Despite President Trump’s decision to remove the U.S. from the Paris accord, 1,219 U.S. colleges, universities, governors, mayors, businesses, and investors have proclaimed: “We Are Still In.” That number already includes 183 colleges and universities, which is not a surprise, since colleges and institutions have been on the forefront of research and development in the areas of climate change for years.

This charge of American leaders from so many diverse fields serves to show the world that the U.S. will remain a leader in the global fight against climate change. “We Are Still In” is an honorable pact, and not a strict legal document. The agreement portrays the unity of 120 million individuals who together contribute $6.2 trillion to the U.S. economy. In the open letter introducing the agreement, the signatories make clear that they were acting for the well-being of the American people. “By declaring that ‘we are still in,’ the signatories are putting the best interests of their constituents, customers, students and communities first while assuring the rest of the world that American leadership on climate change extends well beyond the federal government.”

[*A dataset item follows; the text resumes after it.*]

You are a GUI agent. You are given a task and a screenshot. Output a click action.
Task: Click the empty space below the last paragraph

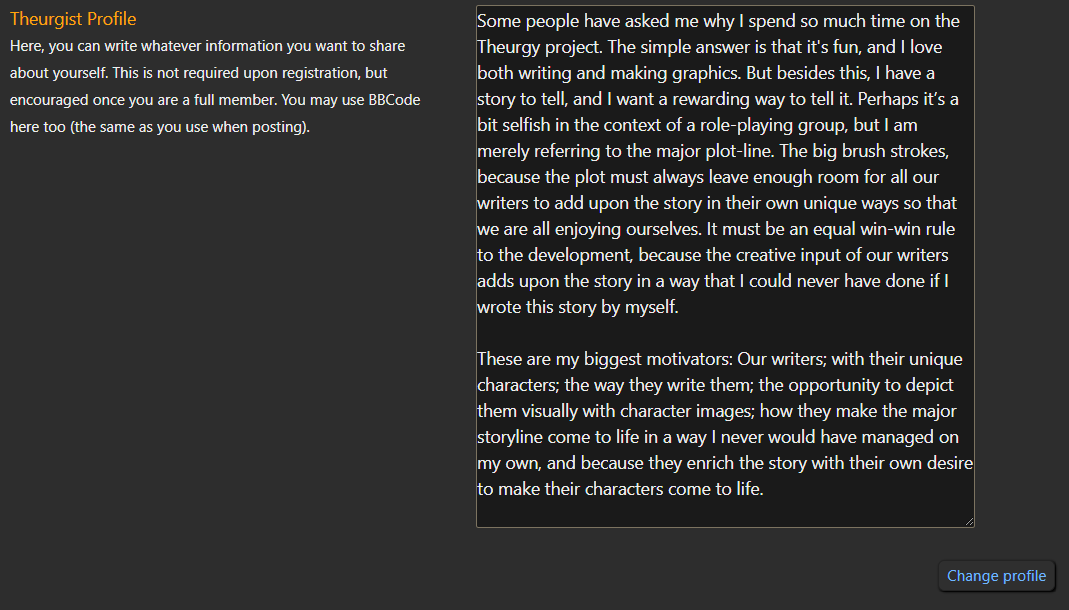coord(725,513)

Arizona State President Michael Crow recognizes the threats of climate change and the challenges we will face in the future. “One challenge ahead is to prepare for a planet of 10 billion people and all that will bring, in both opportunities and threats,” said Crow. “We must find sustainable pathways for continued economic growth and human betterment, and we must maintain natural systems, such as the oceans and the atmosphere, for future generations.”

Rev. Kevin Wildes, president of Loyola University in New Orleans, believes our challenges must be resolved on college campuses. “We have a social and cultural imperative to demonstrate that we are an institution of ‘men and women for and with others’, which also means supporting wise human development,” Wildes said. “If not the intellectual centers forming futuristic progress, then who will step up to the plate?”

Susan Herbst, president of the University of Connecticut agrees on the role of universities in this fight. “The decision to withdraw from the Paris Agreement does not mean that we as a university should abdicate our own responsibility to do what we believe is best for our state, the nation, and the world with respect to our environment,” Herbst explained. “We will steadfastly continue to do our part in contributing to global efforts to address climate change.”

The fight against climate change is not won or lost by any individual actor. “The Paris agreement, ratified in 2016 by nearly every country on earth after years of debate, is an important start to this essential process,” said Crow. “We all want a planet capable of supporting our dreams for the future and what we now know is that this can not be accomplished one country at a time.”

The agreement favors the people. One decision does not have to halt the progress of thousands of businesses, universities, and environmentalists. There is power in numbers, and those who strive to limit climate change do not plan to stand idly. “All of these efforts have taught us that no country is an island. We must all pull together to address the issues of massive-scale economic progress and sustainability,” said Crow.

Separate Commitment from Major Research Universities

Separately, some universities have also got together to affirm their intention to stand by the Paris accord. Johns Hopkins, Brown, Columbia, Cornell, Dartmouth, Duke, Georgetown, Harvard, MIT, Penn, Stanford, and Yale all signed onto a separate pact to strengthen their resolve to limit carbon emissions.

As head research institutions, each university felt a need to step up as a leader in fighting climate change. Peter Salovey, president of Yale, reassured his community that “we will continue our efforts to build a sustainable, environmentally responsible campus that is a model for other communities.”

John Hopkins also vowed to fight the impact of carbon emissions. “Universities have long had a special obligation to advance scientific inquiry and share the benefits of discovery,” said Ronald J. Daniels, president of John Hopkins, in a statement. “For Johns Hopkins, this includes not only further reducing our carbon footprint but also tapping our unique strength as a university to study and teach the impacts of climate change, and lift up innovative research into practices and technologies with the potential to slow and even reverse those impacts.”

The U.S. ranks second in greenhouse gas emissions. Many leaders on college campuses and throughout the U.S. believe that our country has a global responsibility to work towards limiting our carbon emissions. A statement signed by the presidents of all 12 universities listed above reads: “As institutions of higher education, we remain committed to a broad-based global agreement on climate change and will do our part to ensure the United States can meet its contribution.”

Climate Change Needs Commitment from Everyone

An effort to fight climate change cannot be half-hearted. Every country contributes to carbon emissions, so every country must do their part to fight them. “Each and every one of us has a responsibility to be stewards – and to care for our world in a way that we leave it better and stronger for future generations,” said Wildes.